(Entries taken from a collection)
- - - - - - -

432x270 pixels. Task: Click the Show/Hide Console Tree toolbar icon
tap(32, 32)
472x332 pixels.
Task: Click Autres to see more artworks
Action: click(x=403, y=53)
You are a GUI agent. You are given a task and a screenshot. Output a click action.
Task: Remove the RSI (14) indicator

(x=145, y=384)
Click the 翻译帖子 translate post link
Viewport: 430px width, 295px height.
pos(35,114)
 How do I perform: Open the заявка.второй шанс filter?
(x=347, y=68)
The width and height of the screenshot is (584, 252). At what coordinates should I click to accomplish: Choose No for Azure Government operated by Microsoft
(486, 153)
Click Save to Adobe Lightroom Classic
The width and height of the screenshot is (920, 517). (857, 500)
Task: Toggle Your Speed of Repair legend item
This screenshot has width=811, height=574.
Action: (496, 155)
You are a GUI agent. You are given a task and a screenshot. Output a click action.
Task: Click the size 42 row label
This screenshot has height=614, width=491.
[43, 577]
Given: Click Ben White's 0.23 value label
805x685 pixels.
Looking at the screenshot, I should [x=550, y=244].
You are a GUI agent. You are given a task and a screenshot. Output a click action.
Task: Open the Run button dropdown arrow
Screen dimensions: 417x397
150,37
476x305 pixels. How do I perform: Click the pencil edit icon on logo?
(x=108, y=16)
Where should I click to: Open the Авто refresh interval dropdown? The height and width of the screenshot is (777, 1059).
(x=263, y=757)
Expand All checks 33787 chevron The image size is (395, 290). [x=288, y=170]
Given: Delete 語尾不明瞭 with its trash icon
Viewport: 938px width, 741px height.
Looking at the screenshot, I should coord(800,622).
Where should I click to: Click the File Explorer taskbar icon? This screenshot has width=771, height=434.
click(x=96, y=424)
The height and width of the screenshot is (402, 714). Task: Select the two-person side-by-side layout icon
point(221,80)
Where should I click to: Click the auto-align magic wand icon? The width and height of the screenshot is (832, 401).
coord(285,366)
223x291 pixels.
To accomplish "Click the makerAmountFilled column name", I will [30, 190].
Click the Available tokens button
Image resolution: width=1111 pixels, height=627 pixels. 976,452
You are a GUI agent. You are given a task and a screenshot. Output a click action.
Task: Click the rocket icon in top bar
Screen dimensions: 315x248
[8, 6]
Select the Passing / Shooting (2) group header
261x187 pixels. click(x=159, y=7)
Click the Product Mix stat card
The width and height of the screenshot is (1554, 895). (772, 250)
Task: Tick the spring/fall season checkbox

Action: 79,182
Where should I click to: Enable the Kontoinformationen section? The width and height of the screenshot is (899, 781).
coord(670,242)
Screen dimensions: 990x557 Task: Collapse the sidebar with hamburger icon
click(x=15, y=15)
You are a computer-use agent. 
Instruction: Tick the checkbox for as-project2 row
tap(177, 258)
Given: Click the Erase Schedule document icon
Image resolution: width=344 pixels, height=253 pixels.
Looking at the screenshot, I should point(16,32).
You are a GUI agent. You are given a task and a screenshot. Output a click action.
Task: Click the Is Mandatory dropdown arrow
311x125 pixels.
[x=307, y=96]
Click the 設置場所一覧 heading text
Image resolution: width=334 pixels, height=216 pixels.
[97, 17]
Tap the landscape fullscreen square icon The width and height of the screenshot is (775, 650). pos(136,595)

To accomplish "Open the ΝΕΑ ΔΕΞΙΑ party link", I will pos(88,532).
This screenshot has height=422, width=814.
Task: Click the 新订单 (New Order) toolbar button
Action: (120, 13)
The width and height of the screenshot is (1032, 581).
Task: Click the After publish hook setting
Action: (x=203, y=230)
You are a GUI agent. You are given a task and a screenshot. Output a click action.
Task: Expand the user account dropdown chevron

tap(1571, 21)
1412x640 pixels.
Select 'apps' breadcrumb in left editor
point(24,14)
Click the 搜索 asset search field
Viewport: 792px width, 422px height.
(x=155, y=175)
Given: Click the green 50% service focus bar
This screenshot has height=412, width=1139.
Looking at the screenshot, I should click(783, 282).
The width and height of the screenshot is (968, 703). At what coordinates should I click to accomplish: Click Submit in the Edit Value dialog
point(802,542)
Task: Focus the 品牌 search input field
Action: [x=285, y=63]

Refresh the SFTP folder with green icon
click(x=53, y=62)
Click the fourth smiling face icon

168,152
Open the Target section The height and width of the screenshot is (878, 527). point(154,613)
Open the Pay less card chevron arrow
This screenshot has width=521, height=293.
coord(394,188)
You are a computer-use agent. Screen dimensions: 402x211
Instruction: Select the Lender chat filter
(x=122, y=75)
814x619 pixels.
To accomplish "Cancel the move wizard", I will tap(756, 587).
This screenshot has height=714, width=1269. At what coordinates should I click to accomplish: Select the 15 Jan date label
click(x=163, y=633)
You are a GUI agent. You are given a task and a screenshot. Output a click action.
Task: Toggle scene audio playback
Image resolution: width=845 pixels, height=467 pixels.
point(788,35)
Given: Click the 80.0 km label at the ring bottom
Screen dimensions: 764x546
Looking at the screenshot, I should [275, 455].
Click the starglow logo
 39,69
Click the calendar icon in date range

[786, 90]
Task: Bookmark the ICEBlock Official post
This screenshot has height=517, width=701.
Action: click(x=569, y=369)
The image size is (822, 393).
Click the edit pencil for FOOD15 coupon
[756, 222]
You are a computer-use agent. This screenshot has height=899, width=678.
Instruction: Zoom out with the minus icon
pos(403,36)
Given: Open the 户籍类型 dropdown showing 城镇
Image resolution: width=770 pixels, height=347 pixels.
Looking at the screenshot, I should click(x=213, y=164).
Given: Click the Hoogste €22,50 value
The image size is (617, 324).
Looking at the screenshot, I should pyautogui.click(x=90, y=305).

- - - - - - -

[YOUR TASK] In the entries above, find the lines containing the word "Toggle" and say how many there are, with no other words.

[RESULT FOR THIS TASK] 2